Just when his despairing parents had almost given up hope and were preparing to institutionalise him, he recovered. He went on to live a normal and active life, serving in the army during the Second World War, crossing Europe in the wake of the D-Day advance, got married had a family, built his own television set, was one of the first people we knew to have a car, one of the first to drive around Europe. Then in the mid 1960s Fred began to develop shortness of breath. What was first thought to bronchitis was the beginnings of the post-sleepy sickness Parkinson's Disease, which had laid dormant for 40 years.

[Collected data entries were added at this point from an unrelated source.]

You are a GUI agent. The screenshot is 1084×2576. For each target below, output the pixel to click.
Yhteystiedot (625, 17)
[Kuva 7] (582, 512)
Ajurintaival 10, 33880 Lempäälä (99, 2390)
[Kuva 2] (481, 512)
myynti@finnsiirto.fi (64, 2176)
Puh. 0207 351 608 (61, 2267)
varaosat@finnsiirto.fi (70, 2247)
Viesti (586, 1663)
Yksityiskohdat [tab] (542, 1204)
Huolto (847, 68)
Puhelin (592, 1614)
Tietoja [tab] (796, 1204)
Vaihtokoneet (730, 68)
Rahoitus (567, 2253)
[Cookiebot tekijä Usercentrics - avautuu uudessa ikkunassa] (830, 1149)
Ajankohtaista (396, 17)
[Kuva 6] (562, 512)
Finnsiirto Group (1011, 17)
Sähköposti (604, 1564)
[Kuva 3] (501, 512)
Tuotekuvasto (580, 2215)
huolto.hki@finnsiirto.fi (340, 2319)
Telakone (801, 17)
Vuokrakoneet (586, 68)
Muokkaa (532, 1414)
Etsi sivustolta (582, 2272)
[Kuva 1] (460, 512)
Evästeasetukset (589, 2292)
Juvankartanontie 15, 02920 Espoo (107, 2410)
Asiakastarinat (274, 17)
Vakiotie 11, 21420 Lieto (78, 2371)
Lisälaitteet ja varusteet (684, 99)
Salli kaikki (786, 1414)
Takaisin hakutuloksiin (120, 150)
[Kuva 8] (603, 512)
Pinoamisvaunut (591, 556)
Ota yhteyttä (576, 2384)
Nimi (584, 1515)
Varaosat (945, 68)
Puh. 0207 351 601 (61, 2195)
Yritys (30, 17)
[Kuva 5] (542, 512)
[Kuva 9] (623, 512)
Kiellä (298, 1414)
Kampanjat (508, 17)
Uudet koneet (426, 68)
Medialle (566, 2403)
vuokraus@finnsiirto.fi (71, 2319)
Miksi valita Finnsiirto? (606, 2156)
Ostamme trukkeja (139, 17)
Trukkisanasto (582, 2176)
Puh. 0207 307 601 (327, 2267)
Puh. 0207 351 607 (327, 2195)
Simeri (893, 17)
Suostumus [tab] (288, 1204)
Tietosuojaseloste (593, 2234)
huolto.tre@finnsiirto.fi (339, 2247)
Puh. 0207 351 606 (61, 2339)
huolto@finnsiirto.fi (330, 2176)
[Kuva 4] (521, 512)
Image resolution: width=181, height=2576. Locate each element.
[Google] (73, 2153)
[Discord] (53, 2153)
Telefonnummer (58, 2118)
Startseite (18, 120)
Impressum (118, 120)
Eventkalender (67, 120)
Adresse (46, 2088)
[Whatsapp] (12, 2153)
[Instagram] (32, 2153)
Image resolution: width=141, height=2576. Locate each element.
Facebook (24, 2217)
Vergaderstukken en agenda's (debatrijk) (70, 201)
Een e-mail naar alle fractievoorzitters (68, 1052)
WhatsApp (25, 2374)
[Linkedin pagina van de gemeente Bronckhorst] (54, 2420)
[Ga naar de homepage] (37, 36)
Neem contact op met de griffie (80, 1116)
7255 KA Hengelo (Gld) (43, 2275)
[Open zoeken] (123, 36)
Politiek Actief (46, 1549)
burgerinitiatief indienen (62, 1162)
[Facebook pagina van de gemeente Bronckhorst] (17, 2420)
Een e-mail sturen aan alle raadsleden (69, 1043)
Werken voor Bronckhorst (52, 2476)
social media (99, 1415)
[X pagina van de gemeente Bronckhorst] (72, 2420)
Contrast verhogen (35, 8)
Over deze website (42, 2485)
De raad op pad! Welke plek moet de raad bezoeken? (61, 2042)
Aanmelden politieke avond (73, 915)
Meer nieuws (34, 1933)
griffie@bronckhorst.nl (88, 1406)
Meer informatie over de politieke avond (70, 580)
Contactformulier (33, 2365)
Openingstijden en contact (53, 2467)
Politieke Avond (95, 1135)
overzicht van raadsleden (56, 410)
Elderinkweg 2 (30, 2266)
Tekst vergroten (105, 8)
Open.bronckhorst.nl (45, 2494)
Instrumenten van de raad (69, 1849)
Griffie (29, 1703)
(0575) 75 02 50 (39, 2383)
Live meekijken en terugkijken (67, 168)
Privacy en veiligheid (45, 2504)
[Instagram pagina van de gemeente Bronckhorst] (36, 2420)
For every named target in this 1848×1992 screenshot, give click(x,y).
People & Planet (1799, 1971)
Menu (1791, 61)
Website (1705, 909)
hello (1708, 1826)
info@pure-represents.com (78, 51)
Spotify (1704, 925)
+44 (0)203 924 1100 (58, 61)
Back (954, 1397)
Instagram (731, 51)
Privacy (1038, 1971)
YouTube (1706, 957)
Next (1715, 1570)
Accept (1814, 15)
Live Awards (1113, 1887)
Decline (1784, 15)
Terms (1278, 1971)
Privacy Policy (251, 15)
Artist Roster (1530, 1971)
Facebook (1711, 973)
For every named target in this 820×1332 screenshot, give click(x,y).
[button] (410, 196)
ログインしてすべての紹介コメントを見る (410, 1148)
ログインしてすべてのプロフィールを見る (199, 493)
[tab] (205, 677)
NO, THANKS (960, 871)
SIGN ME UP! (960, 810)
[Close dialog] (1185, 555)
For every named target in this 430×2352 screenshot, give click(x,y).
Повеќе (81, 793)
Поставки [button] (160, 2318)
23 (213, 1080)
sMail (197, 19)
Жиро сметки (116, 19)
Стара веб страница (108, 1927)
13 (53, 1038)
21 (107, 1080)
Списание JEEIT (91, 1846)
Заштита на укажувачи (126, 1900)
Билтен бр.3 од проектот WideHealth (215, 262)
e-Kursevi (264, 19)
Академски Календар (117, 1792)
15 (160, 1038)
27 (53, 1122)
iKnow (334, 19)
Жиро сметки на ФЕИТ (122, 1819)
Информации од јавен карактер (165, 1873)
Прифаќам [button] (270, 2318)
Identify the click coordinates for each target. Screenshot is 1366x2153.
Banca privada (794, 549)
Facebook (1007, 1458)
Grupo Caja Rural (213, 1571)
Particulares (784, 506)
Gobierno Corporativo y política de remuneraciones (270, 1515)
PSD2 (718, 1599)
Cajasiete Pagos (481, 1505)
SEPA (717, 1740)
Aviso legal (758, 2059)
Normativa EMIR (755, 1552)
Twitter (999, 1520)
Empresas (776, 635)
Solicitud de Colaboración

The great epidemics occurred at a time when there was little of today's media, no Internet, no television, and for much of this period radio was still a crystal set hobby. The films were silent, and newspapers often dense with small type. Crosby suggests these things are not dead, occasional cases of sleepy sickness are still reported. If there was to be another double whammy set of pandemics in our age of 24 hour news and screaming headlines, it may well lead to social collapse.

Crosby suggests that it may be dim memories of outbreaks of sleepy sickness that led to the tale of the Sleeping Beauty, or Hawthorn's story of Rip Van Winkle. Perhaps also it helped inspire tales of people being taken by the fairies and brought back, somehow changed. The wild, feral nature of some of the childhood victims may well have inspired notions of changelings or those touched by the fairies. Crosby's own grandmother seems to have been one so changed by the disease - capable of carrying on a normal life, but strange and fay.

I can't help thinking that J. M. Barrie's play Mary Rose, published in 1920, is somehow inspired by early reports of this epidemic, or perhaps it is almost a presentiment of it. Probably also inspired by the folklore surrounding the disappearance of the keepers of the Eilean Mor lighthouse in 1900, as well as traditional fairy lore, the play tells of a young girl who disappears from a Hebredian island, only to come back weeks later, with no memory of what has happened, but somehow changed. She returns as a young mother, only to disappear again, returning unchanged decades later. I remember our primary school teacher reading this tale just at the time that Court of Mystery was introducing me to the Fortean world, and how this story seemed to fit in. -- Peter Rogerson.